__Exercise directions__
Retype the sheet pan dinner recipe below from "Why This Recipe" to "look at too!", keeping every word and punctuation mark unchanged.

__Reading text__
# # # # # # #

Sheet Pan Chicken Sausage and Veggies
This Sheet Pan Chicken Sausage and Veggies recipe is a quick, colorful, and flavor-packed meal perfect for busy weeknights. With tender roasted vegetables, savory sausage, apples, and a maple dijon sauce, it’s a healthy, hearty meal the whole family will love!

Maple Roasted Vegetables
We’re obsessed with easy weeknight meals that are quick, tasty, and basically foolproof. Throw a bunch of veggies and sausage on a sheet pan, pop it in the oven, and voila—dinner is served with zero stress and a lot of high-fives. Bonus points if the kitchen smells amazing while you’re kicking back with a glass of wine.
Veggies are our secret superheroes. Roasted, colorful, and full of flavor, they make every bite feel like a little celebration of health – without ever feeling boring. This dinner is a 10/10 every single time!
Why This Recipe Works:
- Balanced flavors – The sweet maple and tangy Dijon perfectly complement the savory sausage and roasted veggies.
- One-pan simplicity – Everything cooks together on two sheet pans (in one oven) for easy prep and cleanup.
- Colorful & nutritious – A mix of vibrant vegetables adds nutrients and makes the dish yummy to look at too!
- Customizable – Switch up the veggies or sausage to match what you have on hand.

What You’ll Need:
- Brussels sprouts – You’ll need about two pounds of sprouts before discarding stems and outer leaves. You should end up to be about 4-5 cups after prepping.
- butternut squash – We’re using about 4-5 cups of butternut squash, so if you have extra, just chop and refrigerate for later.
- red onion
- apples – we use Honey Crisp or Granny Smith
- chicken sausage – we buy the chicken sausage with apples but any works.
- maple dijon sauce – olive oil, pure maple syrup, dijon mustard, thyme, salt, and pepper

How to make Sheet Pan Chicken Sausage and Veggies:
Step 1
Make sauce. In a small bowl, combine the maple syrup, olive oil, dijon mustard, and thyme (fresh or dried). Use a whisk to combine well.

# # # # # # #

__Extracted records__
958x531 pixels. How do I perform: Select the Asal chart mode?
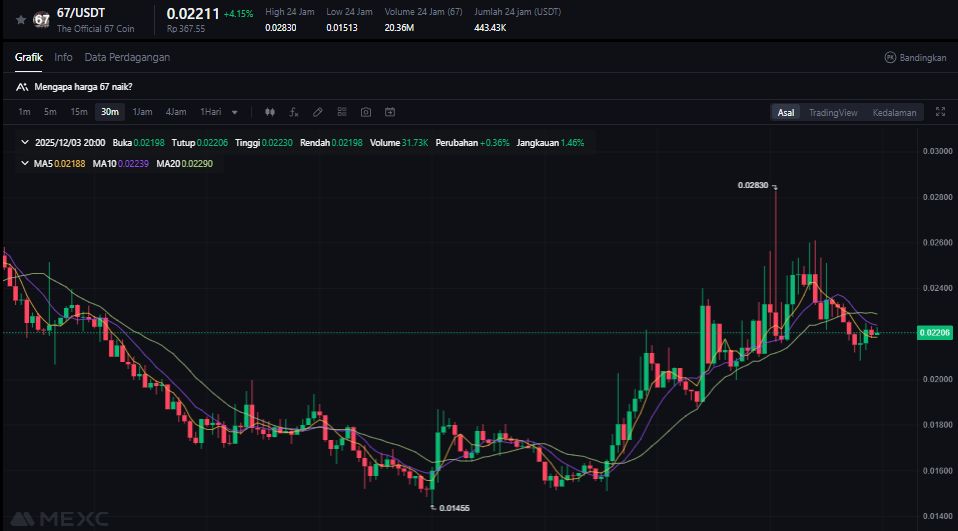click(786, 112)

# # # # # # #

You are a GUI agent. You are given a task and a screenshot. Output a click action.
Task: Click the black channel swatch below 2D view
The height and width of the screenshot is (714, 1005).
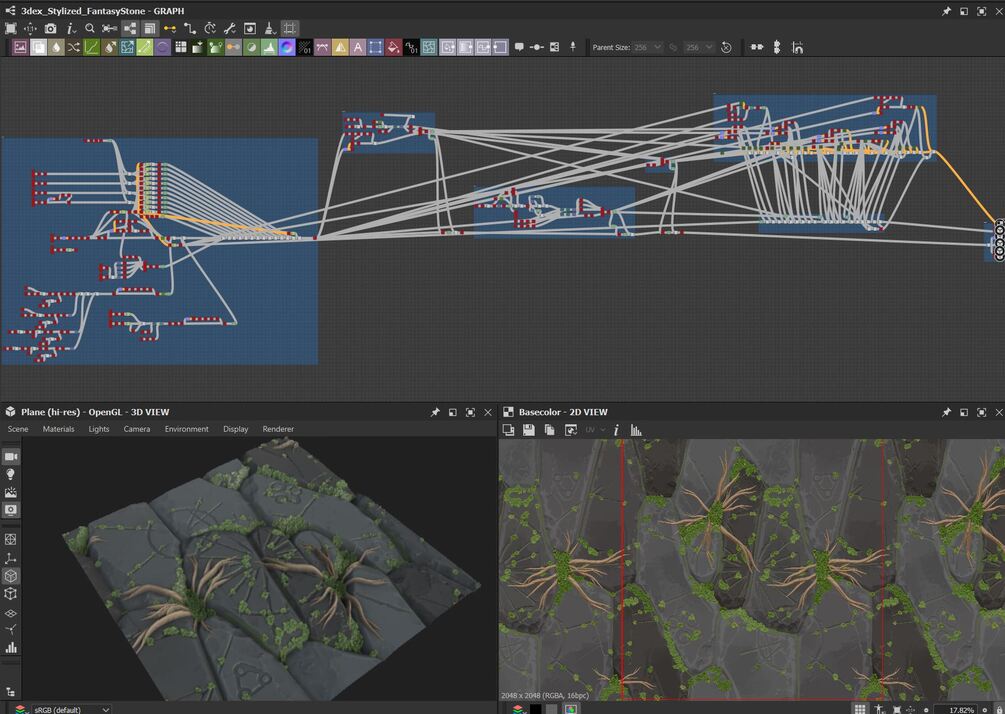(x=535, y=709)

# # # # # # #

__Output__
Why This Recipe Works:
- Balanced flavors – The sweet maple and tangy Dijon perfectly complement the savory sausage and roasted veggies.
- One-pan simplicity – Everything cooks together on two sheet pans (in one oven) for easy prep and cleanup.
- Colorful & nutritious – A mix of vibrant vegetables adds nutrients and makes the dish yummy to look at too!